*Challenge:* List every line in the records below that contains the word "height".

*Data section:*
--*--

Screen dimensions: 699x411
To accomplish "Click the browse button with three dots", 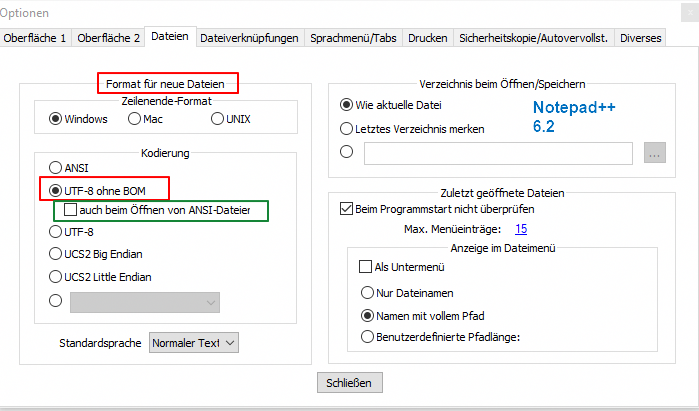I will [x=655, y=153].
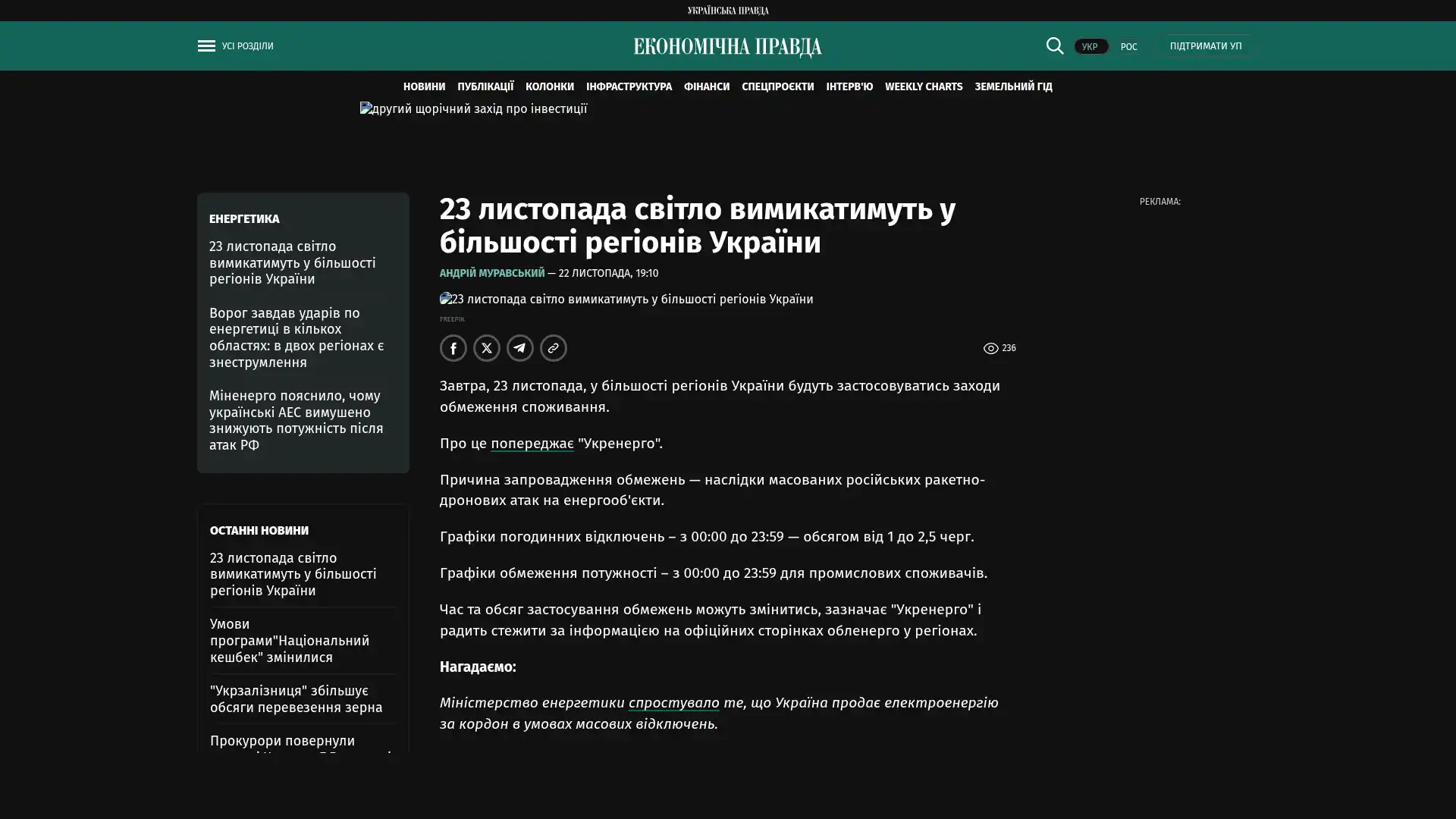Go to ФІНАНСИ section
The height and width of the screenshot is (819, 1456).
click(x=706, y=87)
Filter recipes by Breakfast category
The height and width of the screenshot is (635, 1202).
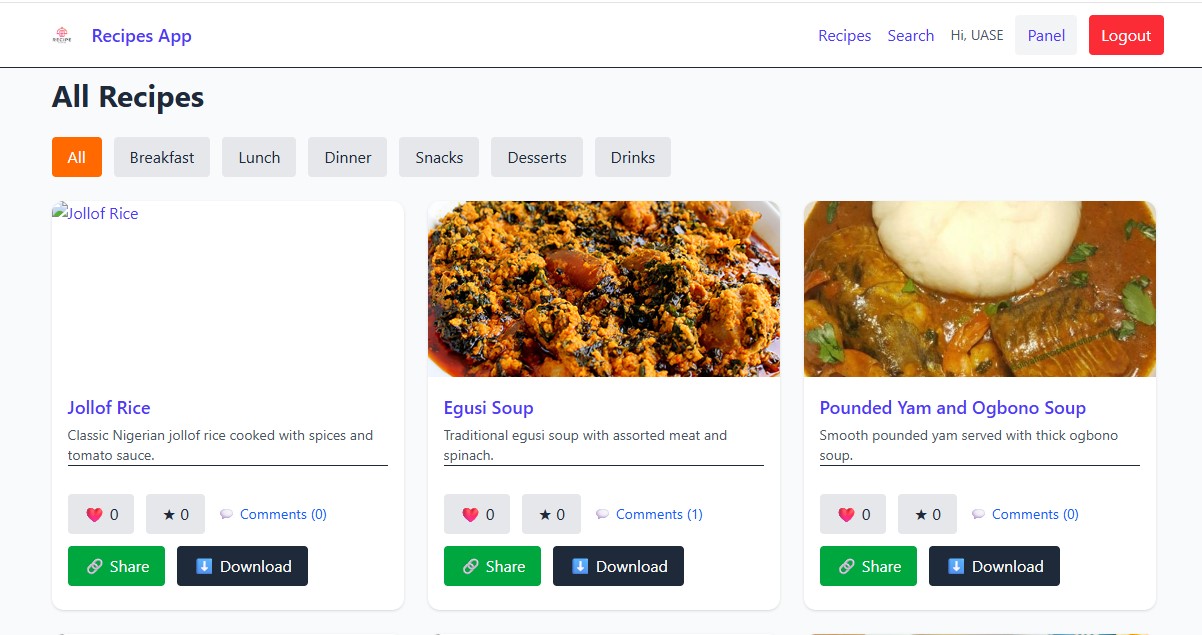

--*--

*Response to this task:*
The height and width of the screenshot is (819, 1456).
The height and width of the screenshot is (635, 1202).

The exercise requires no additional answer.